- Born: February 9, 1894 San Rafael, California
- Died: August 9, 1958 (aged 64) Fresno, California
- Education: University of California, Berkeley, 1913 B.S., Massachusetts Institute of Technology, 1916
- Occupation: Architect
- Practice: Shields, Fisher and Lake Fisher, Lake & Traver Lake and Hastrup

= Fisher, Lake & Traver =

American architectural firm

Fisher, Lake & Traver was an architecture firm based in Fresno and Los Angeles, California. It was the successor to Shields, Fisher and Lake, based in Fresno. Three of their buildings (Hollywood Roosevelt Hotel, The Willmore, and Westward Ho) have been entered into the National Register of Historic Places.

==Partners==
===H. Rafael Lake===

H. Rafael Lake was born in 1894 in San Rafael, California and grew up in the bay area.
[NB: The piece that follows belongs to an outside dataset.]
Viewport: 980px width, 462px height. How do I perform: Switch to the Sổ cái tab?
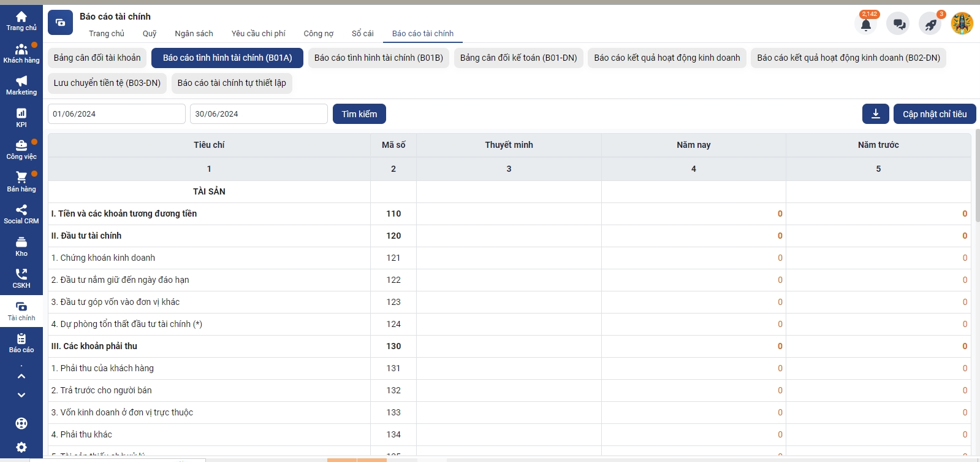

He started college at the University of California, Berkeley in 1913 and completed his undergraduate degree in architecture at Massachusetts Institute of Technology in 1916.

After graduating and World War One military service, Lake moved to New York, where he worked with Cass Gilbert from 1918 to 1923. In 1923, Lake moved to Fresno, California after receiving a commission to design the Hotel Californian. In 1924, he partnered with Fisher and Shields to create Shields, Fisher and Lake, and in 1925, Traver replaced Shields to create Fisher, Lake & Traver. For the latter, Fisher and Traver manned the firm's Los Angeles office while Lake manned its Fresno office.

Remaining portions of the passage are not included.